Beyer: Der VBE spricht sich seit Jahren für einen verbindlichen Orientierungsplan aus und sieht darin ein entscheidendes Kriterium, um die Qualität in den Kitas zu steigern. Uns würde daher brennend interessieren: Wird der Orientierungsplan künftig verbindlich sein?

Prof. Soultanian: Die Einführung eines verbindlichen Orientierungsplans ist eine fundamentale Frage. Die Diskussion darüber läuft, Stand heute kann ich Ihnen dazu keine klare Antwort geben. Es hängt davon ab, ob die Rahmenbedingungen geschaffen werden können, um ihn verbindlich einzuführen. Wir vom Forum analysieren nun die Daten aus der Evaluation des Orientierungsplans – auch mit Blick auf die Verbindlichkeit.

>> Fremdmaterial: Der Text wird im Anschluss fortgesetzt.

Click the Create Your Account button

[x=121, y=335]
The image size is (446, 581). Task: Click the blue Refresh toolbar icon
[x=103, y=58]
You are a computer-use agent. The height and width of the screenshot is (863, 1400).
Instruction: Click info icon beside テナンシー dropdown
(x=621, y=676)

Beyer: Die Rahmenbedingungen für die Kitas waren zuletzt durch die Pandemie sehr belastend. Viele Einrichtungen hatten zum Beispiel trotz Notbetreuung ein volles Haus, eine Kohortenbildung war teilweise nicht möglich, es gab viele Ausfälle aufgrund von Infektionen, was die ohnehin angespannte Personalsituation weiter zugespitzt hat. Wie würden Sie die Situation an den Kitas rückblickend beurteilen? Gibt es Entwicklungsverzögerungen, die auf die Pandemie zurückgehen?

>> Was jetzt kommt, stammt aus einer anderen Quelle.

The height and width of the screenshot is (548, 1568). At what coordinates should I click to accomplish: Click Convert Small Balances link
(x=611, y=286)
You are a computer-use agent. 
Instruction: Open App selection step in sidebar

Prof. Soultanian: Wir haben gesehen, dass an den Kitas die Strukturen gefehlt haben, um auf Krisen vorbereitet zu sein. Dies ist dann natürlich für die Praxis sehr belastend und herausfordernd. Wir haben aber auch immens viel gelernt und können viel mitnehmen. Entwicklungsverzögerungen hat es auf jeden Fall gegeben, der sprachlich-kognitive und der sozial-emotionale Bereich haben sehr gelitten. Der individuelle Blick auf das Kind war durch die Unterbesetzung in den Kitas kaum möglich.

Beyer: Können Sie uns abschließend noch ganz kurz einen Ausblick geben, welche strukturellen Herausforderungen Sie für die Kitas in Baden-Württemberg in den nächsten Jahren auch abseits der aktuellen Pandemielage sehen?

Prof. Soultanian: Es gibt in Baden-Württemberg große Unterschiede zwischen kleinen und großen Kitas, zwischen Stadt und Land, das Qualitätsgefälle ist mitunter groß. Dies sollte im 21. Jahrhundert in einer modernen Gesellschaft eigentlich nicht mehr der Fall sein. Das große Problem ist und bleibt der Fachkräftemangel. Diesen muss man langfristig und mit klugen Konzepten angehen. Das Problem wird uns sicher noch die nächsten zehn Jahre begleiten.